Василий в темноте подошел к матери и, нащупав ее голову, поцеловал в лоб.
— Ну, будет уж. Не ты ли постоянно говорила, что кому на роду написано какой смертью умереть, той и умрет? Что ж там волноваться зря?
Мать, немного успокоенная ласкою сына, заговорила обиженно, но примирительно:
— Да ежели бы вы мне чужие были: свои ведь. Какой палец ни укусишь, все больно. Жалеючи вас, говорю.
Она говорила ворчливо, долго, а Василий сидел около нее, молча гладил ее волосы и думал, что на самом деле у матери было столько страшных лет, полных беспокойства за них. Как она берегла его и Ивана, как боялась за них: бывало, они натащат с фабрики прокламаций, а она все прячет: обыски бывали. Сколько раз от беды неминучей спасала… Берегла и после говорила, что только владычица, по ее молитвам, спасала их от арестов.

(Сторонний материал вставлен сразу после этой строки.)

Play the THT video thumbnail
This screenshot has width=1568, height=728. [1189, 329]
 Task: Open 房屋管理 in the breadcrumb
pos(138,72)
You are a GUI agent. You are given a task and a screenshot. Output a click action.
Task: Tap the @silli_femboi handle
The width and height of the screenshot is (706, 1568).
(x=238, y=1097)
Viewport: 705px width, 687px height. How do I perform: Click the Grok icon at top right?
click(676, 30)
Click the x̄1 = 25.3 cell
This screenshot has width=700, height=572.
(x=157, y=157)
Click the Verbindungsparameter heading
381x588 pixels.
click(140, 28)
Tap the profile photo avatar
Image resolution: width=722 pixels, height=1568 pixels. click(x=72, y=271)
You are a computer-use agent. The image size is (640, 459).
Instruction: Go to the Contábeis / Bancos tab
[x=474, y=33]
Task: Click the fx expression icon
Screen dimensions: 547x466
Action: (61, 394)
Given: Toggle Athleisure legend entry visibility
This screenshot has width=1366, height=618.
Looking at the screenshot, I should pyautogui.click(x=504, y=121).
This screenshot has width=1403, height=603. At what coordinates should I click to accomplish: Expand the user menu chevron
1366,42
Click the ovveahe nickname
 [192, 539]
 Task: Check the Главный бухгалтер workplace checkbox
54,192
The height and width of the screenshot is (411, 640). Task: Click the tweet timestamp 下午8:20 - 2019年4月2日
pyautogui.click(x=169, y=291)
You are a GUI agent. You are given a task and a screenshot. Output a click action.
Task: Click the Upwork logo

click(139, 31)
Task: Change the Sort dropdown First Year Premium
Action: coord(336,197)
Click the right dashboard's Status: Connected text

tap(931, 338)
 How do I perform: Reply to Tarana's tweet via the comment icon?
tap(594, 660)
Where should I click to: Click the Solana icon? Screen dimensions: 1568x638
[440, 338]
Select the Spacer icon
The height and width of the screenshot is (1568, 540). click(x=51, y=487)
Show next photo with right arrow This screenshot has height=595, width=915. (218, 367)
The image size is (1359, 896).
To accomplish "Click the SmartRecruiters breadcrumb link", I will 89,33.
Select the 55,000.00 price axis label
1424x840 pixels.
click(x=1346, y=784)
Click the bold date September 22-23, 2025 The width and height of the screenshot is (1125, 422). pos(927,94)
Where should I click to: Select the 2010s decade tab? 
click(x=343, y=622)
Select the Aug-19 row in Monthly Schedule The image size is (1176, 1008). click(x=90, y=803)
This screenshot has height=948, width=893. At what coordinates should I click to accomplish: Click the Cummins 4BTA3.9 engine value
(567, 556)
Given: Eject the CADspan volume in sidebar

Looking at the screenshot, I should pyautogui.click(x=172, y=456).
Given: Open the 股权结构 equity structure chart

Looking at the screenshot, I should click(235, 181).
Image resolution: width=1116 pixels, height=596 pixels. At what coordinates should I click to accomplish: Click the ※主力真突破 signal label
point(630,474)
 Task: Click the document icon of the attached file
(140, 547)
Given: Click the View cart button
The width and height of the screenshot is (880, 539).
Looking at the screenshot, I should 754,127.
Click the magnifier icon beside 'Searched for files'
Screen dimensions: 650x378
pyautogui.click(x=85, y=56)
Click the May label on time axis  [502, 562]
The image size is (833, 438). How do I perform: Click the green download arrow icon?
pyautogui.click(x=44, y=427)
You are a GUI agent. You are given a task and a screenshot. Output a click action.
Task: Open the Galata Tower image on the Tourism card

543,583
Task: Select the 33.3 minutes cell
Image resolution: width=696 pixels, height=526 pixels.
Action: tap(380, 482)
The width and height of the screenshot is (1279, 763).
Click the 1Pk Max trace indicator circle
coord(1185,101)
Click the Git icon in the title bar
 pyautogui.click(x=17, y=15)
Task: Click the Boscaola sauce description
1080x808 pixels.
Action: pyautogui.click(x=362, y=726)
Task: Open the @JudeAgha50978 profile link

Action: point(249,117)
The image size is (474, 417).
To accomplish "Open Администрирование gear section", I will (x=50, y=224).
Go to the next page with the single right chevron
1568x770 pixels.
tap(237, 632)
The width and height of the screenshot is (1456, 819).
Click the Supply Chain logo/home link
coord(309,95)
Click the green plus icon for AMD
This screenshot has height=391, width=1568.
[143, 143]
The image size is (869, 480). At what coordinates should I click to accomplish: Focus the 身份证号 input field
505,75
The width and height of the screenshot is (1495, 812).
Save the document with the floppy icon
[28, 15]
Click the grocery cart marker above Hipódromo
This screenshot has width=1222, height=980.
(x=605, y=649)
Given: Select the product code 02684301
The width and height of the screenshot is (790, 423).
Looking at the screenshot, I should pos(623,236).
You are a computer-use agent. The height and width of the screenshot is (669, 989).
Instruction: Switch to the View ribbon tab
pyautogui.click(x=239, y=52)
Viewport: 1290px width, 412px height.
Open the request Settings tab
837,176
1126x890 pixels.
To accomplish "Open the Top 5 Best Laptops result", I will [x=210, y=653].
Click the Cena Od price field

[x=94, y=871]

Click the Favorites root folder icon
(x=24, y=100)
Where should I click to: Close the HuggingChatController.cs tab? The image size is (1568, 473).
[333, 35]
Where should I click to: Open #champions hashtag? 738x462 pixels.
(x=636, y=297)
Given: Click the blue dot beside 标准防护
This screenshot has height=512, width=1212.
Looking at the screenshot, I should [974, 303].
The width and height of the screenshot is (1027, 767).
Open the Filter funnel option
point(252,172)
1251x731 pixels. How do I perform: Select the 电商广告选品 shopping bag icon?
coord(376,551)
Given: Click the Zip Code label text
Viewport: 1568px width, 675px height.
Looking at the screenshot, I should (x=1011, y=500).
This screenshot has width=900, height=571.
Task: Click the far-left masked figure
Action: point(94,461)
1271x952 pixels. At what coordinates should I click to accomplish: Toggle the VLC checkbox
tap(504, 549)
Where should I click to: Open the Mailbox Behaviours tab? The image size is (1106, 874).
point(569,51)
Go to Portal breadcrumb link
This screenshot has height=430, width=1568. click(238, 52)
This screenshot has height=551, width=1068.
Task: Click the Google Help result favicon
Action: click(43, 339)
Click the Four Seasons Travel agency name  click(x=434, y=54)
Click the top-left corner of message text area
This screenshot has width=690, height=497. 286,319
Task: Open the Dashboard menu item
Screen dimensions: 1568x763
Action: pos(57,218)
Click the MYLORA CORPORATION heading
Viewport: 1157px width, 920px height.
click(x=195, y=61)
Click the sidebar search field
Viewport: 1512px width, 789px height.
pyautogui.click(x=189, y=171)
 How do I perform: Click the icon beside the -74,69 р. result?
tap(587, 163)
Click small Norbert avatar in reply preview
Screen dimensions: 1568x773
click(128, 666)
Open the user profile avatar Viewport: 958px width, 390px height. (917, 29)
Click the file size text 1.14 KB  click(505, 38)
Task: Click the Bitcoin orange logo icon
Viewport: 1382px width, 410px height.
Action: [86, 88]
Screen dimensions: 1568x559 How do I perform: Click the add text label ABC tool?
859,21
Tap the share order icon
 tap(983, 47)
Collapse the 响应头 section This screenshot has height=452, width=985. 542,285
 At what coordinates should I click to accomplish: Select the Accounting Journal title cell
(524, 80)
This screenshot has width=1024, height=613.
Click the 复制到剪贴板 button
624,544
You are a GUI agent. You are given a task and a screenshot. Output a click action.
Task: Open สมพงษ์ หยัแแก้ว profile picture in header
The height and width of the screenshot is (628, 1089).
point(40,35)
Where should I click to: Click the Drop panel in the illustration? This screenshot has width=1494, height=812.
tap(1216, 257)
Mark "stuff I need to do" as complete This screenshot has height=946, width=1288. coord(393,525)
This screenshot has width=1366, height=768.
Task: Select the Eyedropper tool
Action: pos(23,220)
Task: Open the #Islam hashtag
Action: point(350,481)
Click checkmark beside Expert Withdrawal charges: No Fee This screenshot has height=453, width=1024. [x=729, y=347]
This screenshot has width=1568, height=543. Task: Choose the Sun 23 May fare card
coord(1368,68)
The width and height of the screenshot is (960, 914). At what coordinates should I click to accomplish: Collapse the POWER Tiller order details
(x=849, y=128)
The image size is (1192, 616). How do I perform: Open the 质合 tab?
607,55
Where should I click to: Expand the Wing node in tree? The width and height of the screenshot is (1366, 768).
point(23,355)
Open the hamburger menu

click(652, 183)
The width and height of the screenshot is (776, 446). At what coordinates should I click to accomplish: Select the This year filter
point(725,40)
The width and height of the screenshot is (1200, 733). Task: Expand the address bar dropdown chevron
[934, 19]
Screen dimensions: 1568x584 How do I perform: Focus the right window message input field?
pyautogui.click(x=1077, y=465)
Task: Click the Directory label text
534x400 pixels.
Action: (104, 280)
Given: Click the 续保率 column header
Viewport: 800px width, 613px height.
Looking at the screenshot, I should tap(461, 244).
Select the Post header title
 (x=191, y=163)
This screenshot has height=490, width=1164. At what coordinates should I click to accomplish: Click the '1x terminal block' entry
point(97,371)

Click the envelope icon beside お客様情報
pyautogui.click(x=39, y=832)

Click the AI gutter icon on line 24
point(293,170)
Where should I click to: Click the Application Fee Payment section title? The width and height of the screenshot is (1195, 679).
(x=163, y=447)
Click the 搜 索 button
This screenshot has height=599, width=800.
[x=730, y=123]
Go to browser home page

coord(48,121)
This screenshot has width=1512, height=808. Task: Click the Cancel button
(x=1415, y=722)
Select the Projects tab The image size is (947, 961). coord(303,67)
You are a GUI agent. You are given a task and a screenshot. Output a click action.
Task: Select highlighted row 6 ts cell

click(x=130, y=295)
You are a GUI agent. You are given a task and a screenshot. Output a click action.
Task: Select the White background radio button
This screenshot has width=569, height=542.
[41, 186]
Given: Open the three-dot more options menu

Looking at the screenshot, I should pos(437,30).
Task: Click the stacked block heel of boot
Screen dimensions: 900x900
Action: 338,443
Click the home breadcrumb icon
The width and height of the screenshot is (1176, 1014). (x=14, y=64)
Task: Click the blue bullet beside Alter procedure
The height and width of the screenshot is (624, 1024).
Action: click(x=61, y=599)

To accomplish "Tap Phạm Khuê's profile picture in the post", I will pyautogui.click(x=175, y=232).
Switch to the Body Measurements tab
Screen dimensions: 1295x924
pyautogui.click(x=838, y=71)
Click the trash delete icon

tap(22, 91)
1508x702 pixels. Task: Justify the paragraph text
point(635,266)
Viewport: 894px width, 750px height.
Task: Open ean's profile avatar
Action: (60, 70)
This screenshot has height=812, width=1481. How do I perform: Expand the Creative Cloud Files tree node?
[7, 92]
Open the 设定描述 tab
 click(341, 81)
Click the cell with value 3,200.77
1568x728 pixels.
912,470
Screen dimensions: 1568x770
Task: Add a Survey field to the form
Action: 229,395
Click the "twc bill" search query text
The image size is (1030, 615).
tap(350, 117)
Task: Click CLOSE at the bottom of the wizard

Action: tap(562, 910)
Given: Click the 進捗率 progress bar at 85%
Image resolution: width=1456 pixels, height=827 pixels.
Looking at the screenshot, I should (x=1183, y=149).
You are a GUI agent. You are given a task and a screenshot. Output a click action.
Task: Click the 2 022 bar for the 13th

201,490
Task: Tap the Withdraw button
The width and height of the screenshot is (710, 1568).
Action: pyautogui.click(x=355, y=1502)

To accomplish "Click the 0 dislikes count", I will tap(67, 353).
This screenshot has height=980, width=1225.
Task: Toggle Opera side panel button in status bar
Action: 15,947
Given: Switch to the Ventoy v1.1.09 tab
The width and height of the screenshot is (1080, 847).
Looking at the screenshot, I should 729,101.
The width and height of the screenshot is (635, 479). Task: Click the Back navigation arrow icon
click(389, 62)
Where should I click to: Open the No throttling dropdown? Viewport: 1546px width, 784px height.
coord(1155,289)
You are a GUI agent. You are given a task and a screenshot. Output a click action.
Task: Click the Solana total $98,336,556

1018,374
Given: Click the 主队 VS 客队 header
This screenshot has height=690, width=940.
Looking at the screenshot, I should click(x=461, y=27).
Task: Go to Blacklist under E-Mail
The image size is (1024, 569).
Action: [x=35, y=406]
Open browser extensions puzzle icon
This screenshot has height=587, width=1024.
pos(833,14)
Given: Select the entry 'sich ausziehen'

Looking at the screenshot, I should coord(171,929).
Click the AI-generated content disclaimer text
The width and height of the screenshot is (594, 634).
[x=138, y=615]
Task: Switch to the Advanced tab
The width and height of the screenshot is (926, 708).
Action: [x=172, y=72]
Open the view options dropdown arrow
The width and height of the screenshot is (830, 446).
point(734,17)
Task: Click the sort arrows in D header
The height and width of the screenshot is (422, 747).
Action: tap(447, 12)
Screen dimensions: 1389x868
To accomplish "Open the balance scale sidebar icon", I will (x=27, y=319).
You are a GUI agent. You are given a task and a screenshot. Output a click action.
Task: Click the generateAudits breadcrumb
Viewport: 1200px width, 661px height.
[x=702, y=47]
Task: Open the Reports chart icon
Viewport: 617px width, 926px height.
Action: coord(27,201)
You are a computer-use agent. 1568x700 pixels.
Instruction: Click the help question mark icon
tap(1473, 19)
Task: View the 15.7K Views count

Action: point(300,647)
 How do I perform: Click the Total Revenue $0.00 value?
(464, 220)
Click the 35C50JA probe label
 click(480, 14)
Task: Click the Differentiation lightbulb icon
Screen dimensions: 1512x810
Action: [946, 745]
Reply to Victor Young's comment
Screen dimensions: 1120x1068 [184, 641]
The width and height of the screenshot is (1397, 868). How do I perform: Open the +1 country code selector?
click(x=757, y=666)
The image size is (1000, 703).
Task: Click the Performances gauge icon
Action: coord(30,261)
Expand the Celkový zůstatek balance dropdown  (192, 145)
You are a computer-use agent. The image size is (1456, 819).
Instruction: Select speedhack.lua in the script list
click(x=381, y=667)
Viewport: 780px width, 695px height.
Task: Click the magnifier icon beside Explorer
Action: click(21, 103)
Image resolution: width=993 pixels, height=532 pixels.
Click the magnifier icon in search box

Василию стало жаль старуху.
— Ну, будет, мама, будет, — сердечно говорил он.
А Иван все ходил по освещенной соседней комнате, все хмурился, но не говорил ничего.
— Иван, ты мне прямо скажи, пойдешь? — спросила его мать вздрагивающим от слез голосом. Должно быть, она думала, что ее слезы умягчили его.
— Пойду, — спокойно и холодно ответил Иван.
Мать захлипала.
— Вот не сердце у него — камень. Душа-то обомшела от проклятой политики, как у Ирода стала. Издыхай мы, он все свое будет делать. Весь в дурака папашу. У, да и несчастная моя головушка!
И опять из темной комнаты полился жалобный плач.
А Василий вполголоса говорил:
— Перестань же, мама. Довольно уж.
— Будет, что ли, мать? — раздраженно крикнул Иван. — Чего ты как по покойнику ревешь? Рано еще.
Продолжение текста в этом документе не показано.